Problem details. Repeat the lines of the data that follow, please, starting at the first and stopping after the one with "Contact Us (594, 1392)".

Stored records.
BEGIN

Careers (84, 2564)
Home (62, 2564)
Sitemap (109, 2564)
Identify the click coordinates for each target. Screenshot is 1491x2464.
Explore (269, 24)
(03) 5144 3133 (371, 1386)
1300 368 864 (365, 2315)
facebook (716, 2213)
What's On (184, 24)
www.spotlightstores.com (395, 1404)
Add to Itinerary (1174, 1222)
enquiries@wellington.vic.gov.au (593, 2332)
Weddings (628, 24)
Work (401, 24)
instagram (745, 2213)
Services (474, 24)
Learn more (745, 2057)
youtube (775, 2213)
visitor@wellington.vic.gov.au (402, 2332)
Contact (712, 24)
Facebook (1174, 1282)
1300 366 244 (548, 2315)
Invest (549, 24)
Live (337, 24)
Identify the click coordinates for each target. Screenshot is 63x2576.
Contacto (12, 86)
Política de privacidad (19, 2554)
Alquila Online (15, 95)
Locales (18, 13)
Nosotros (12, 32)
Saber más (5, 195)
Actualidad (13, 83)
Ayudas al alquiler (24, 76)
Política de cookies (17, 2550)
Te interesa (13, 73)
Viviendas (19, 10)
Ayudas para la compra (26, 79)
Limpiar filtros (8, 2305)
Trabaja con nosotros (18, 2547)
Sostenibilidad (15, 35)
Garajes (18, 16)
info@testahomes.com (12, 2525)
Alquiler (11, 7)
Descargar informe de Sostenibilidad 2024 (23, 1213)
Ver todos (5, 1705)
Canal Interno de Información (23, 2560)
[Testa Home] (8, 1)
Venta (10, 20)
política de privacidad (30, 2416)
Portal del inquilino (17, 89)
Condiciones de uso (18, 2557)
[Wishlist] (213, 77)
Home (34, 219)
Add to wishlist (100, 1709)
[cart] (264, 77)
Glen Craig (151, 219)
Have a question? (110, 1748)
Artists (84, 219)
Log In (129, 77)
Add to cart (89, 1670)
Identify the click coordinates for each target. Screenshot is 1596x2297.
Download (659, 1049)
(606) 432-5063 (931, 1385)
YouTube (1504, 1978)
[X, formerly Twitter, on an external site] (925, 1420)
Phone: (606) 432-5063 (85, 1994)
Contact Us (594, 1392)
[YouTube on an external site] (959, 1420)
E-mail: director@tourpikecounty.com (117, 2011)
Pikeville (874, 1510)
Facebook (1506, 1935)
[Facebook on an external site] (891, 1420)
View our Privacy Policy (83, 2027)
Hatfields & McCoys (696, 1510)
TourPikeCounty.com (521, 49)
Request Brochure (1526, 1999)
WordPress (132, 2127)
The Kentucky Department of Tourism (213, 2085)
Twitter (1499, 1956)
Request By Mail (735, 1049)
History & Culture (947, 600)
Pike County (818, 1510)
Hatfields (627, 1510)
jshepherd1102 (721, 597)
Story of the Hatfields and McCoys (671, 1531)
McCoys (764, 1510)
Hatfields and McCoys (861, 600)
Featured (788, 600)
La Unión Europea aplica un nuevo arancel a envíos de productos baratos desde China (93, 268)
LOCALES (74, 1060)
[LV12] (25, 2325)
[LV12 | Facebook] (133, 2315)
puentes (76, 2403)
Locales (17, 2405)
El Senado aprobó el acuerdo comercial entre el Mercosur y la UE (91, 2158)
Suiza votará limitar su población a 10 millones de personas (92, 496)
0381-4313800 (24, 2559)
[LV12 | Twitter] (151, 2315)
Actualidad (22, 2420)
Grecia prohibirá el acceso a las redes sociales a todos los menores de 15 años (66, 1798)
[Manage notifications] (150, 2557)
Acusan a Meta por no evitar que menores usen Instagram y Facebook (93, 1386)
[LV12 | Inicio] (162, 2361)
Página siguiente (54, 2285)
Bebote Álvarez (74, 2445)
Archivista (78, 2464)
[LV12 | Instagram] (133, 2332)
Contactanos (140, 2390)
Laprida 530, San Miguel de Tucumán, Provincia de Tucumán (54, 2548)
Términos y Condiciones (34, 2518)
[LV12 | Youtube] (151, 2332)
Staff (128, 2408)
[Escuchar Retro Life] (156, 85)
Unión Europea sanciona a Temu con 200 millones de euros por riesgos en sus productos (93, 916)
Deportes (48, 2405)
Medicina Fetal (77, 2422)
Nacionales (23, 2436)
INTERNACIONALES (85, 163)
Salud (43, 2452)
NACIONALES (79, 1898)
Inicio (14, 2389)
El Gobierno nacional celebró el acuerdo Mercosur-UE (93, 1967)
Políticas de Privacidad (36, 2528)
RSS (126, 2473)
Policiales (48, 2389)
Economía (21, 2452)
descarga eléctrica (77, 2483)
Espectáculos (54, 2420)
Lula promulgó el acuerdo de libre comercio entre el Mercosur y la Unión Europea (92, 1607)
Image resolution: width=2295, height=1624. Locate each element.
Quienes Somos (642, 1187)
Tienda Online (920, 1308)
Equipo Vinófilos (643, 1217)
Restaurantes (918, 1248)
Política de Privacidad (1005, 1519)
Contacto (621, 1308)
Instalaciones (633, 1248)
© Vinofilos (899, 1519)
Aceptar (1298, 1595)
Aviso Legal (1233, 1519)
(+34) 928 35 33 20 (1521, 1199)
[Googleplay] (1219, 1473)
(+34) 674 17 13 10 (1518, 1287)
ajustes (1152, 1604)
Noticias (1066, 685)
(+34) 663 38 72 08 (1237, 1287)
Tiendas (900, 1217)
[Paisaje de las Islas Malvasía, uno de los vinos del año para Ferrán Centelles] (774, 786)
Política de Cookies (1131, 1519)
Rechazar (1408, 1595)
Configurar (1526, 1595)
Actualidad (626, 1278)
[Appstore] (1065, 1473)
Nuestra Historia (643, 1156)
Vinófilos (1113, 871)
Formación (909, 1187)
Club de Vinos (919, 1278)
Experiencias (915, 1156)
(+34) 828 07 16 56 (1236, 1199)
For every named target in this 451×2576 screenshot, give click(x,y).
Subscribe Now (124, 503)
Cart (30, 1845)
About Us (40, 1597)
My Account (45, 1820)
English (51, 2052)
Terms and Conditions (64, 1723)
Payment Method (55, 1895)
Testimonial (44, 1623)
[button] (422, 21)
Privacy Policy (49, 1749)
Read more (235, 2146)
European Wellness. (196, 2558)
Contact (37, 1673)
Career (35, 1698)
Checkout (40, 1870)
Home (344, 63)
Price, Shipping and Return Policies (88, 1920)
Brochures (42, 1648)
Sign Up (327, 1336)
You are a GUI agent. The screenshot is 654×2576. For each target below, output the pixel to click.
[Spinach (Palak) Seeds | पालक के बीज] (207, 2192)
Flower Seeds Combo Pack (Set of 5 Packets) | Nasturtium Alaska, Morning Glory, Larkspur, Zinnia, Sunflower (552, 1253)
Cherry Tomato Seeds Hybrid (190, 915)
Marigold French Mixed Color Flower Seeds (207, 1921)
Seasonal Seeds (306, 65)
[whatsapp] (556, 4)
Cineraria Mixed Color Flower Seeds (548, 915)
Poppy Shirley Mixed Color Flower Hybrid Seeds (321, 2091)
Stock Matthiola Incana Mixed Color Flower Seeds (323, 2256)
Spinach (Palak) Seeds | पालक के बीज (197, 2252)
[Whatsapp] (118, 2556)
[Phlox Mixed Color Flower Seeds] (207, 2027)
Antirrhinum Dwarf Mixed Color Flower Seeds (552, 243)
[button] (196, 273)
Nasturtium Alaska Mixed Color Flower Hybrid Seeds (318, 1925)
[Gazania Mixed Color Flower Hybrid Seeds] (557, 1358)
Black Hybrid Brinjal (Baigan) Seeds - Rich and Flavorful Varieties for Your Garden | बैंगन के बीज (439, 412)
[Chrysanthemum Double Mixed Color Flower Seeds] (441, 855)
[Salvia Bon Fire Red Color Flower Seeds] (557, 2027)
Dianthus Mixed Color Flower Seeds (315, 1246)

END

Response area.
Careers (84, 2564)
Home (62, 2564)
Sitemap (109, 2564)
Identify the click coordinates for each target. Screenshot is 1491x2464.
Explore (269, 24)
(03) 5144 3133 (371, 1386)
1300 368 864 (365, 2315)
facebook (716, 2213)
What's On (184, 24)
www.spotlightstores.com (395, 1404)
Add to Itinerary (1174, 1222)
enquiries@wellington.vic.gov.au (593, 2332)
Weddings (628, 24)
Work (401, 24)
instagram (745, 2213)
Services (474, 24)
Learn more (745, 2057)
youtube (775, 2213)
visitor@wellington.vic.gov.au (402, 2332)
Contact (712, 24)
Facebook (1174, 1282)
1300 366 244 (548, 2315)
Invest (549, 24)
Live (337, 24)
Identify the click coordinates for each target. Screenshot is 63x2576.
Contacto (12, 86)
Política de privacidad (19, 2554)
Alquila Online (15, 95)
Locales (18, 13)
Nosotros (12, 32)
Saber más (5, 195)
Actualidad (13, 83)
Ayudas al alquiler (24, 76)
Política de cookies (17, 2550)
Te interesa (13, 73)
Viviendas (19, 10)
Ayudas para la compra (26, 79)
Limpiar filtros (8, 2305)
Trabaja con nosotros (18, 2547)
Sostenibilidad (15, 35)
Garajes (18, 16)
info@testahomes.com (12, 2525)
Alquiler (11, 7)
Descargar informe de Sostenibilidad 2024 (23, 1213)
Ver todos (5, 1705)
Canal Interno de Información (23, 2560)
[Testa Home] (8, 1)
Venta (10, 20)
política de privacidad (30, 2416)
Portal del inquilino (17, 89)
Condiciones de uso (18, 2557)
[Wishlist] (213, 77)
Home (34, 219)
Add to wishlist (100, 1709)
[cart] (264, 77)
Glen Craig (151, 219)
Have a question? (110, 1748)
Artists (84, 219)
Log In (129, 77)
Add to cart (89, 1670)
Identify the click coordinates for each target. Screenshot is 1596x2297.
Download (659, 1049)
(606) 432-5063 (931, 1385)
YouTube (1504, 1978)
[X, formerly Twitter, on an external site] (925, 1420)
Phone: (606) 432-5063 (85, 1994)
Contact Us (594, 1392)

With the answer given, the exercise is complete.